§ Goal of the exercise
Return, from the listing that follows, each line containing the word "Sygeplejersken".

+===+

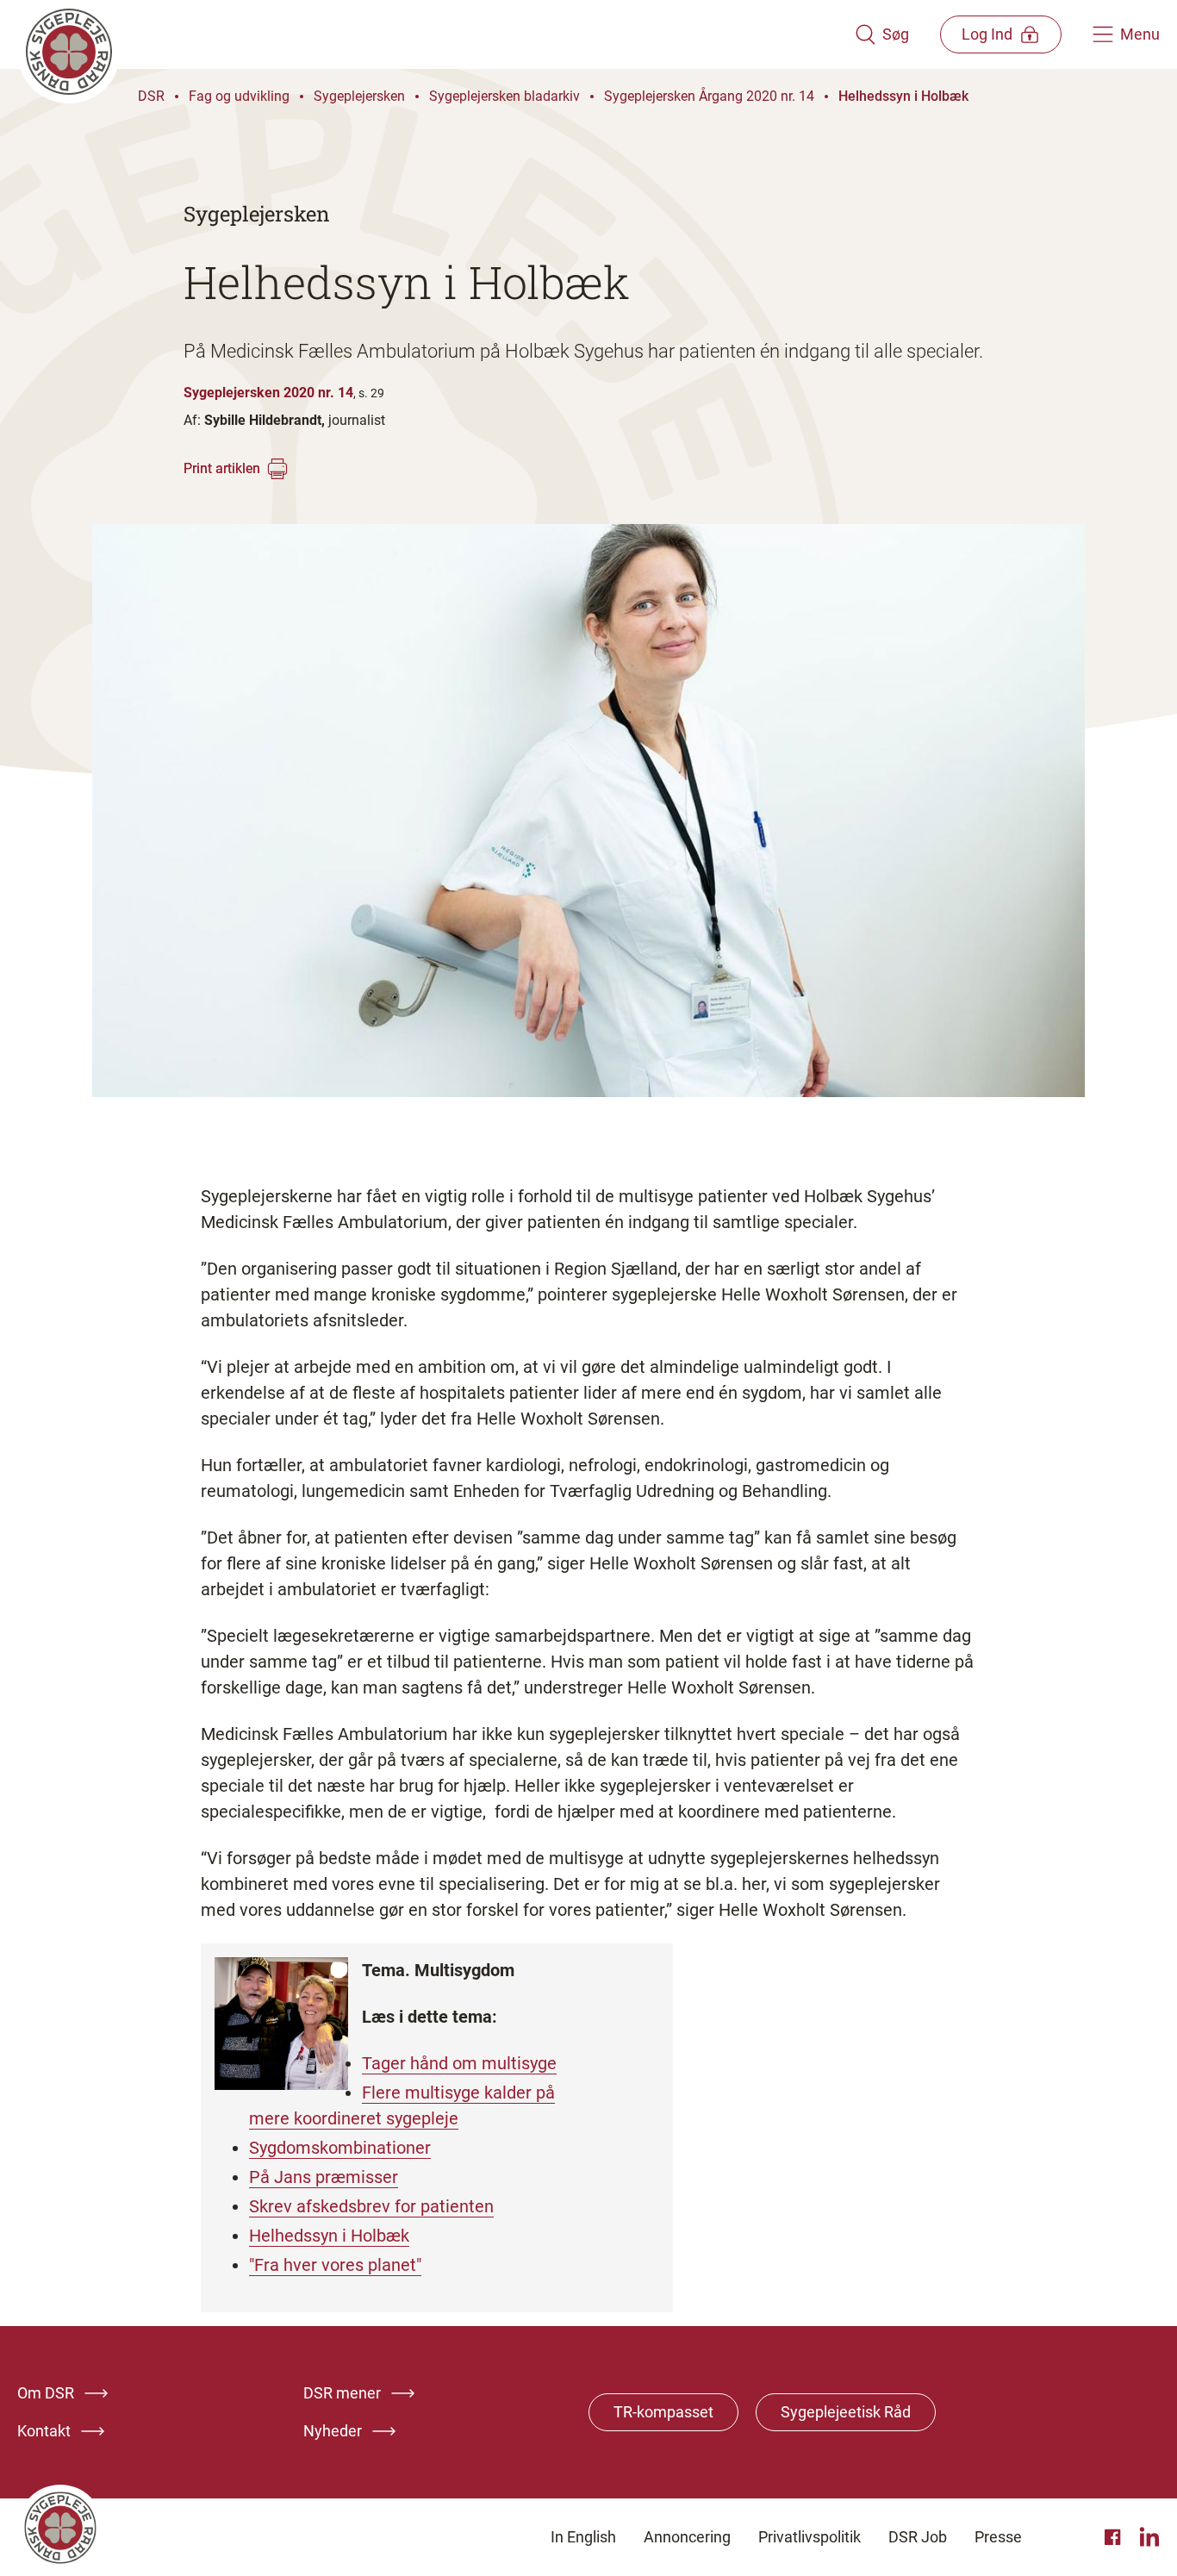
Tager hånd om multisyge (459, 2063)
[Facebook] (1115, 2537)
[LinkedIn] (1149, 2537)
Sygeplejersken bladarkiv (504, 96)
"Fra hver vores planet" (335, 2265)
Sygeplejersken (359, 96)
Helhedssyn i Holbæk (903, 96)
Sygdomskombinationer (340, 2147)
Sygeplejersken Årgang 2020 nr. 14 (709, 96)
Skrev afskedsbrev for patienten (371, 2206)
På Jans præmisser (323, 2177)
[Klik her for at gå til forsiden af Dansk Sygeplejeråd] (436, 34)
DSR (151, 96)
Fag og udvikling (239, 96)
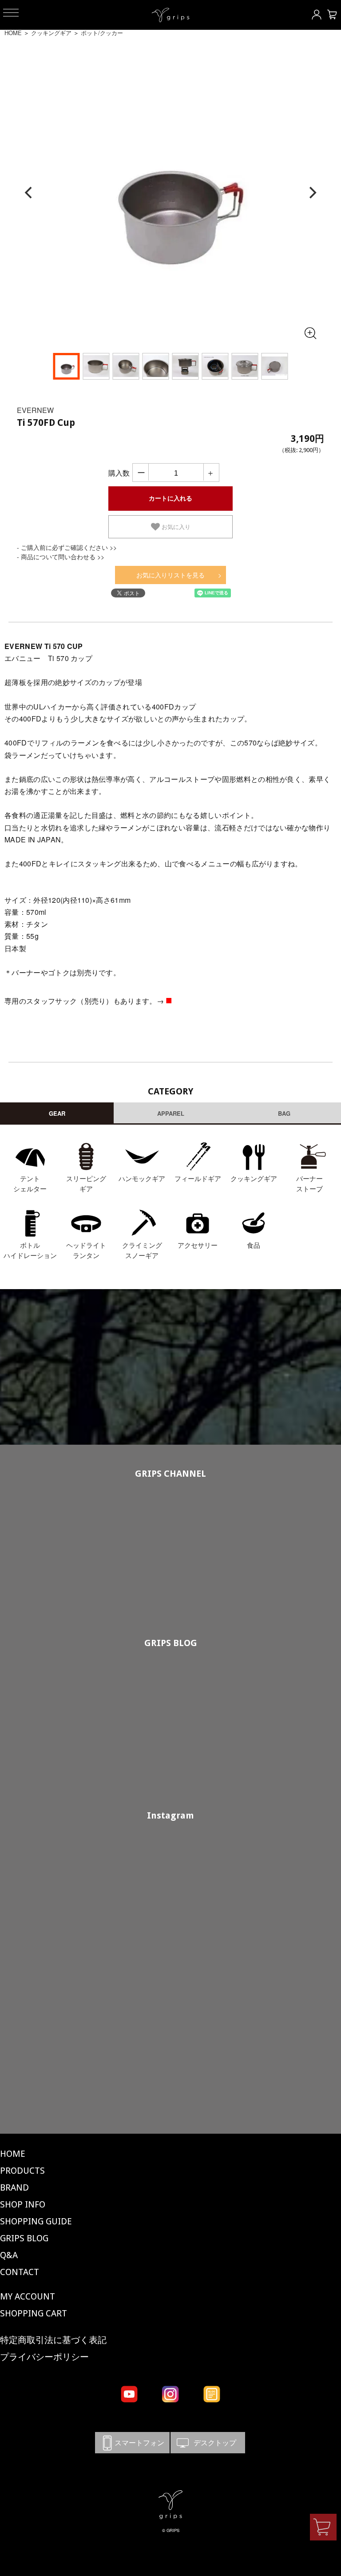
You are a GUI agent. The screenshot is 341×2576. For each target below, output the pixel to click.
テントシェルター (30, 1183)
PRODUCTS (22, 2170)
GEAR (57, 1113)
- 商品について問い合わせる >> (60, 556)
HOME (13, 32)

+===+

§ Written solution
Sygeplejersken bladarkiv (504, 96)
Sygeplejersken (359, 96)
Sygeplejersken Årgang 2020 nr. 14 (709, 96)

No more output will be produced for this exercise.